Gestern hätte ich uns schon im Ausland am Strand gesehen, wo ich ihr einen Ring gegeben hätte, der ihrer würdig gewesen wäre.

Stattdessen konnte ich ihr nur meine bedeutungslosen Worte schenken.
,,Egal was du tun wirst, ich liebe dich"
,,Sag das nicht, als wäre es ein Abschied" Aber es war einer, nur wollte sie es nicht hören und es auch nicht wahr haben.
,,Ich werde dich finden, egal wo du bist. Ich würde dir sogar in die Hölle folgen"
,,Sag das nicht"

Meine Stimme war nur noch ein leises hauchen, kaum noch hörbar. Vielleicht entgegnete sie mir deshalb auch keine Widerworte

,,Adelina!" Drang die Stimme von Antonio zu uns durch. Schnell begann sich ihre Brust zu heben. Gerne hätte ich ihre Haut auf meiner gespürt und gesagt, dass alles in Ordnung werden würde. Aber wir beide wussten, dass das eine Lüge war.
,,Nun tu es schon endlich!"

Mein Blick glitt an Antonio vorbei und fokussieren sich auf Enzo, der wohl schon langsam seine Gebete für mich sprach.

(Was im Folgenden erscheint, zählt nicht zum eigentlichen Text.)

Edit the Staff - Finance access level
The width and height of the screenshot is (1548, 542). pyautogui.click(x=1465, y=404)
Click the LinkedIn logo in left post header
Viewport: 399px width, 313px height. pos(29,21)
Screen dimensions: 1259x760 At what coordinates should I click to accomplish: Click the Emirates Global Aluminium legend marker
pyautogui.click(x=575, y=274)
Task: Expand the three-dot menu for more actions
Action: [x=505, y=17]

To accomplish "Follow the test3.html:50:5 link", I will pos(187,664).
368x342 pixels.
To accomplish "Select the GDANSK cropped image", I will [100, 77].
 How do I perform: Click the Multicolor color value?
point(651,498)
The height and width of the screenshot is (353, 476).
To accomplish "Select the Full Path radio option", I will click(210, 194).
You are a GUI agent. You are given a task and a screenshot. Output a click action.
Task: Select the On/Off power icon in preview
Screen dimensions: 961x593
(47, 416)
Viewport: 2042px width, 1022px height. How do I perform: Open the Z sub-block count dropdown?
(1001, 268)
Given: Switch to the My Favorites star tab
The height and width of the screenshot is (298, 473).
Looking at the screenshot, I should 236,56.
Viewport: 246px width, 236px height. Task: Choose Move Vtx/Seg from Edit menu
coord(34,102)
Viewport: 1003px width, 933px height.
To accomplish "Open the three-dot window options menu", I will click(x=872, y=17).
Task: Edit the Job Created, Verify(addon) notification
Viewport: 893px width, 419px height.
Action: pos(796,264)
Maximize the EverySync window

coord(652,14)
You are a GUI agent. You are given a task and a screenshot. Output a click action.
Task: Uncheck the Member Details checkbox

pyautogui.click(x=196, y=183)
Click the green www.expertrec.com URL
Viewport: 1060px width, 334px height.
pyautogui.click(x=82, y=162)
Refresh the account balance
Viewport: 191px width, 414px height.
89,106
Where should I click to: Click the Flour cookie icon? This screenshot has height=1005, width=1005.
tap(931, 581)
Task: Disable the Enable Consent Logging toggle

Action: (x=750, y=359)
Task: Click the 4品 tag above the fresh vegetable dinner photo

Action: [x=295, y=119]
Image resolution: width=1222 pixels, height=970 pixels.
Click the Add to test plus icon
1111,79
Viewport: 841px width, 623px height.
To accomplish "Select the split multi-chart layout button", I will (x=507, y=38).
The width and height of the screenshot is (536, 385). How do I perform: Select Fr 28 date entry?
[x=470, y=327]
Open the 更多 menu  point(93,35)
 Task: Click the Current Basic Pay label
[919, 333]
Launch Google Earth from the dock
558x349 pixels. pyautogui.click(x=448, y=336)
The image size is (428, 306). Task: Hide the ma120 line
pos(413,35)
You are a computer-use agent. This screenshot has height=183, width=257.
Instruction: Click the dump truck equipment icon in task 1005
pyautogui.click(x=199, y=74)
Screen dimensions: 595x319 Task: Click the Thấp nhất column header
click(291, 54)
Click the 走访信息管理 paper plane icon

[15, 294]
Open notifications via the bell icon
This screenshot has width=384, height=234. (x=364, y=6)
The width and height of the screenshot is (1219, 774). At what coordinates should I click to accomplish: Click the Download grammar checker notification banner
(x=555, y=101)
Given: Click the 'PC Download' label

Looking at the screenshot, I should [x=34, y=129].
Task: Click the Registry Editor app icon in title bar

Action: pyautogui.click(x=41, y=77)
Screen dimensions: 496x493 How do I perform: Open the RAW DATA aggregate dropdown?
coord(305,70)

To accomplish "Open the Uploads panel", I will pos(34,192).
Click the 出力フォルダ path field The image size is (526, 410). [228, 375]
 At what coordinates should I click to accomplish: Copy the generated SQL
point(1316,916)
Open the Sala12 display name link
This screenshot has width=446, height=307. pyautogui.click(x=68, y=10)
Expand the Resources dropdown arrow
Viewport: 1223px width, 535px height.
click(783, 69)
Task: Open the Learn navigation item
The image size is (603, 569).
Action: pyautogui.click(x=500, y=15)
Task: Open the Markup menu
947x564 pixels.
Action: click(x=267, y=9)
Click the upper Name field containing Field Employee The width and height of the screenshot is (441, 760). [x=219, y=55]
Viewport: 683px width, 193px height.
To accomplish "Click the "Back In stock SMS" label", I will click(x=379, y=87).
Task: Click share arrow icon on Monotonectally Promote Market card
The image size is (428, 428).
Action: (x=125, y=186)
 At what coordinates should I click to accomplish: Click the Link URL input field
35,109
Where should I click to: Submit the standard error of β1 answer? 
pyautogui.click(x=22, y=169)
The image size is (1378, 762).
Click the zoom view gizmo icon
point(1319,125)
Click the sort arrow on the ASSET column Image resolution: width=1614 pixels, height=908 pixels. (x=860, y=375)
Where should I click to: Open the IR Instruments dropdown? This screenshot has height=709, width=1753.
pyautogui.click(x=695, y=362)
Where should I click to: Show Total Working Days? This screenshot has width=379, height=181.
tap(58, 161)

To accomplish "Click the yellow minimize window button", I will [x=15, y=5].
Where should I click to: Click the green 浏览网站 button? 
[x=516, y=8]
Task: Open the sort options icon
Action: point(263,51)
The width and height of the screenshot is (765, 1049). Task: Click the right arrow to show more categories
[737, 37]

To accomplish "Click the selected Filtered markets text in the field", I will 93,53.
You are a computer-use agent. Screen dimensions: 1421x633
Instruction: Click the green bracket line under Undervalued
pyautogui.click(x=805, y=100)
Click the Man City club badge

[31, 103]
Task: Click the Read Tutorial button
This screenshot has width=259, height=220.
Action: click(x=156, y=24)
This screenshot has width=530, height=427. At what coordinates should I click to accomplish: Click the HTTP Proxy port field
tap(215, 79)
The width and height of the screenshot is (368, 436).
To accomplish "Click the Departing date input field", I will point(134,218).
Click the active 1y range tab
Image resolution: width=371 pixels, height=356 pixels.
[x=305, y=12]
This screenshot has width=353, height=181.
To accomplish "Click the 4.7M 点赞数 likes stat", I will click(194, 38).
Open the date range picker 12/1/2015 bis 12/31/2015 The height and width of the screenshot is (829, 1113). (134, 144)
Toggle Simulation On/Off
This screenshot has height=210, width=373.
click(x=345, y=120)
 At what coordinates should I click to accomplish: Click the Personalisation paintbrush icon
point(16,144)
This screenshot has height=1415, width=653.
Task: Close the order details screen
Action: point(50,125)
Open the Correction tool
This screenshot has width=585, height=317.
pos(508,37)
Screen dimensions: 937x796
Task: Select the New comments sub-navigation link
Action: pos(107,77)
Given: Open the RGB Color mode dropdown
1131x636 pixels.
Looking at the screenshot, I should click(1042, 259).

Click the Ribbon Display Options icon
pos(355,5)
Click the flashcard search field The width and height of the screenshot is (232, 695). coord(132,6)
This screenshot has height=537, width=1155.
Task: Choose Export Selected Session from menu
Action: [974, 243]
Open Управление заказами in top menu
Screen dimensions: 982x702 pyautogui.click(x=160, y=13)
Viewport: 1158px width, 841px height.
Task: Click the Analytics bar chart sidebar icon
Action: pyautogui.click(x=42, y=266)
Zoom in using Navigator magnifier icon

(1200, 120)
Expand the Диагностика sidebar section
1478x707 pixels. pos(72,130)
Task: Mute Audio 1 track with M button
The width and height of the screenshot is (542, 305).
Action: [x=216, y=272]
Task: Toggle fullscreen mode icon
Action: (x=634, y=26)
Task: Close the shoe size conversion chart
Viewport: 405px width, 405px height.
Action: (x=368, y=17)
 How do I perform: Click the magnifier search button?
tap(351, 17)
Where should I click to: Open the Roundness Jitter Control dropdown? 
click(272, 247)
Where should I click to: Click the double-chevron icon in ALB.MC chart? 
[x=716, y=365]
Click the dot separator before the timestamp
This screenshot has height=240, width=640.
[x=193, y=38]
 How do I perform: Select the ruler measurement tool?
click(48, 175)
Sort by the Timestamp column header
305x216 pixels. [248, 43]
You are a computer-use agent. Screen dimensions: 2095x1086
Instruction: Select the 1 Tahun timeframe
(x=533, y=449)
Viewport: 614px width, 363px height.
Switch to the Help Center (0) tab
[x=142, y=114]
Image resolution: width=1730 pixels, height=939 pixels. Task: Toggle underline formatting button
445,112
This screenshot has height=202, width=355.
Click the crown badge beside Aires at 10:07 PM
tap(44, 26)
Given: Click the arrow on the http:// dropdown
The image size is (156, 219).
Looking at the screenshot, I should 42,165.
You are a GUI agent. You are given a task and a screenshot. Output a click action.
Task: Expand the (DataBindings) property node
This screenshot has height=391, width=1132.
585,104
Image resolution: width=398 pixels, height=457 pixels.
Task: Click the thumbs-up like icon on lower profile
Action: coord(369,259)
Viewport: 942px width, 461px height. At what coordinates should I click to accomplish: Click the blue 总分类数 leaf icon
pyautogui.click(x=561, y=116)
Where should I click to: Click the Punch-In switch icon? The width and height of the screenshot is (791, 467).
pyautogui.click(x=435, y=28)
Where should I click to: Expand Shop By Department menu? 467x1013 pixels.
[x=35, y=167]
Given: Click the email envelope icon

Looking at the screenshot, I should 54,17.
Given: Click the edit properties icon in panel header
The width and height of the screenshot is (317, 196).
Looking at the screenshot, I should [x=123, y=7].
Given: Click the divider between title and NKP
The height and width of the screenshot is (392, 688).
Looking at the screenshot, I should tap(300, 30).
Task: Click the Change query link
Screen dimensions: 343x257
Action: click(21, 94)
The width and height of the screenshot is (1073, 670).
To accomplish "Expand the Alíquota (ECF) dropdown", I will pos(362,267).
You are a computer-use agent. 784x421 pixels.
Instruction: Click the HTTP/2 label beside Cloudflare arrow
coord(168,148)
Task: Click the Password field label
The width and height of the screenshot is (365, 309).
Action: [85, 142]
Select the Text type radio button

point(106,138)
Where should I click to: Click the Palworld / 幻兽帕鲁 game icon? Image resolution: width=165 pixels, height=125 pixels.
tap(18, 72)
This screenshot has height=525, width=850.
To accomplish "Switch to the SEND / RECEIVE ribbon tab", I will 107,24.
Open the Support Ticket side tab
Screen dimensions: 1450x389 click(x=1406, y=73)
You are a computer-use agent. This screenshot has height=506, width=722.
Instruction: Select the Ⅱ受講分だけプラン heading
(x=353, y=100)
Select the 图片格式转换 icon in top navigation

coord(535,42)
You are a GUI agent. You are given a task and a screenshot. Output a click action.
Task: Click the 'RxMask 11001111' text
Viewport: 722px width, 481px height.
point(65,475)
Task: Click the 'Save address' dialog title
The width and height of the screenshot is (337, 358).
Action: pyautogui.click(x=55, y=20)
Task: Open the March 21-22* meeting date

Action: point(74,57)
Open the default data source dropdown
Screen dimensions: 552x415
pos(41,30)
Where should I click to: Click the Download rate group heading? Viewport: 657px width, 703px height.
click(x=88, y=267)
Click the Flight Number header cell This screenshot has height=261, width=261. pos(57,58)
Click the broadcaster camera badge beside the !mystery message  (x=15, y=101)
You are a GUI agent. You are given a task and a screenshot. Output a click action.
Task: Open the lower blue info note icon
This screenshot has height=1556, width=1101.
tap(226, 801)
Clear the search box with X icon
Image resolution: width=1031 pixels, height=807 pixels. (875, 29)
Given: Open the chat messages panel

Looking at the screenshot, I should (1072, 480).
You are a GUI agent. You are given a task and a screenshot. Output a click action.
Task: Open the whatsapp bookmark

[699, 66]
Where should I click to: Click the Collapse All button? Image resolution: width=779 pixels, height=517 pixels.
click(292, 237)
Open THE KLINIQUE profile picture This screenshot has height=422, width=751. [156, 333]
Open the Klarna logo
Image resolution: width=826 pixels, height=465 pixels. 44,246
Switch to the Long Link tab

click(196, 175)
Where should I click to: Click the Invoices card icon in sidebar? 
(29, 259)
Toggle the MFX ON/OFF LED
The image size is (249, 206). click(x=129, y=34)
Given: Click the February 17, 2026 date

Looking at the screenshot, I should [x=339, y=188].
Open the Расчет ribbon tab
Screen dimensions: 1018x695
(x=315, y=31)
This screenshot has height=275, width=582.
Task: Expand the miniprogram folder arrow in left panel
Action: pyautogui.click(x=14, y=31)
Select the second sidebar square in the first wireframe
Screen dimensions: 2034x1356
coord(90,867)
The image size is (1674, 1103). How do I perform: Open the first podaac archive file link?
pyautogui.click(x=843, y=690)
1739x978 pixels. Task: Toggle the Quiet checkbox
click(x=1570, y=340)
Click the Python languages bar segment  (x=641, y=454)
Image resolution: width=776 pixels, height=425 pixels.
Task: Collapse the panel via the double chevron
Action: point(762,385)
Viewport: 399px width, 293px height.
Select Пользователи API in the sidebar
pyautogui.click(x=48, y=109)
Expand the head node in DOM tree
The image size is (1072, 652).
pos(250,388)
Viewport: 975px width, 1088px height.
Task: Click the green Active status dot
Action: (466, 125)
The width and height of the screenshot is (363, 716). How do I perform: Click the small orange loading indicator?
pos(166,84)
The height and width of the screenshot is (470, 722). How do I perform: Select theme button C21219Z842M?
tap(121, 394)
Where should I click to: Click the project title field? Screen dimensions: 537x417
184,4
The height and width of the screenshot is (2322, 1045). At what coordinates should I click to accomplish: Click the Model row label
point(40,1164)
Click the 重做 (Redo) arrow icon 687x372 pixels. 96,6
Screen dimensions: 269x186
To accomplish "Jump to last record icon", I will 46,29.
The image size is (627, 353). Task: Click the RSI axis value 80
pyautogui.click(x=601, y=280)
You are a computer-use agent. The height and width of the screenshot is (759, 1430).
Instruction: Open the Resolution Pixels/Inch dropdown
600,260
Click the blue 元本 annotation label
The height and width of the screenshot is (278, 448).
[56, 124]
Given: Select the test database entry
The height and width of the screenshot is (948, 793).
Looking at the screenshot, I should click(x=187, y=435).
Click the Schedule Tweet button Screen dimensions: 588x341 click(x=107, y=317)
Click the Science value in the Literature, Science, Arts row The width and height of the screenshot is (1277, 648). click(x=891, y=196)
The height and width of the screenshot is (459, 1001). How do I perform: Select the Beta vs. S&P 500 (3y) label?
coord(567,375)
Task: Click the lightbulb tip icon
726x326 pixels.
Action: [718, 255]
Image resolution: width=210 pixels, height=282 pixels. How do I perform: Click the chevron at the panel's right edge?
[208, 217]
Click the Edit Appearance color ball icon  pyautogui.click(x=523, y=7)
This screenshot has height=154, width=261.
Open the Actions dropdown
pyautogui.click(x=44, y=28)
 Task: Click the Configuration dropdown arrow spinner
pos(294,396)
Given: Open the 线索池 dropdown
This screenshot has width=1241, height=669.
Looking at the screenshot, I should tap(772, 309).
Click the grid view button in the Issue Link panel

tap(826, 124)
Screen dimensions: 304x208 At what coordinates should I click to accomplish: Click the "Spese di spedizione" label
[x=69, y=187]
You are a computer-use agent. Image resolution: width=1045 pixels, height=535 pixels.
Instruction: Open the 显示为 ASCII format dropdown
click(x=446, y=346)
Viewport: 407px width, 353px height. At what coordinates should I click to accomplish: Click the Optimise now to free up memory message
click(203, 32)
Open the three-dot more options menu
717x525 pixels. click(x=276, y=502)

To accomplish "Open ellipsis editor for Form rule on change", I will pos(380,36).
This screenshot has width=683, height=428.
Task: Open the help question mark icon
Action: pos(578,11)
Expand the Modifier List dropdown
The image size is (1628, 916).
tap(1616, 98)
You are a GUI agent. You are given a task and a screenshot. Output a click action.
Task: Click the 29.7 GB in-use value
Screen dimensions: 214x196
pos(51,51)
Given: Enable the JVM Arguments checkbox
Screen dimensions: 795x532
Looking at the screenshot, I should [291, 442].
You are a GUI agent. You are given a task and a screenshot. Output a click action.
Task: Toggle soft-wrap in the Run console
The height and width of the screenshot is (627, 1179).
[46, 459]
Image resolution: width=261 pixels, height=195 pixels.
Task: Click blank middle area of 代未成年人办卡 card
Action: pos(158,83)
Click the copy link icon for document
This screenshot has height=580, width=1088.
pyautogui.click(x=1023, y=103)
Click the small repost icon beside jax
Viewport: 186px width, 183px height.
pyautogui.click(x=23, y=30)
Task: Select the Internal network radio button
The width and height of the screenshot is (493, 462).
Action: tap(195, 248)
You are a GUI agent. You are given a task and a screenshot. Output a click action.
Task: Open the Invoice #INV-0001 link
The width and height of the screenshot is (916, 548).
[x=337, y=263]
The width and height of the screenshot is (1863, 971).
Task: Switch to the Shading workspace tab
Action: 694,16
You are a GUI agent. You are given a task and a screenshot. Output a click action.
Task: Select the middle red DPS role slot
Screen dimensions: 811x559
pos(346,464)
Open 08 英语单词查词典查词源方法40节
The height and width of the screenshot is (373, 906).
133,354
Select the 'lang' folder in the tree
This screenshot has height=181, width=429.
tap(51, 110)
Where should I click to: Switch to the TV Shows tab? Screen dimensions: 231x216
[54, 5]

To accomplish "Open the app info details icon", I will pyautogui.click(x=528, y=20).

Es konnte nicht ewig so weitergehen"

,,Adelina" Sprach ich ihren Namen aus. Ihre geschwollenen Augen fokussierten mich. Ich glaube, ich besaß den Mut nicht dafür.
,,Dieses mal musst du mir vergeben" Lachte ich.

Verwirrt sah sie mich an, doch erstarrte sie sofort zu Stein, als ich meine Lippen auf ihre drückte.

Blitzartig löste sie sich und ließ die blutige Klingen fallen, dessen Klirren durch den ganzen Saal zu hören.

,,Gaia!" Schrie sie, als ich mich endlich in ihre arme fallen lassen konnte. Sie rief meinen Namen, immer und immer wieder, aber ich konnte nichts darauf antworten. Blut füllte nicht nur mein Mund, sondern auch meine Lunge.

Hustend wollte ich ihren Namen sagen, während sie mich immer fester an sich drückte. Niemand lauschte ihren verzweifelten Hilferufen, die in ihren eigenen Hals stecken blieben.

Nach Luft ringte ich, doch gab ich es auf, als meine Augen kraftlos zu fielen. Es gab kein weißes Licht, nur schwärze, die von Adelinas Geschrei erfüllt wurde.

Das war wohl Karma, welches mir mein Leben in den Armen meiner geliebten raubte, für all die Vergehen, die mir dieses Leben bescherte.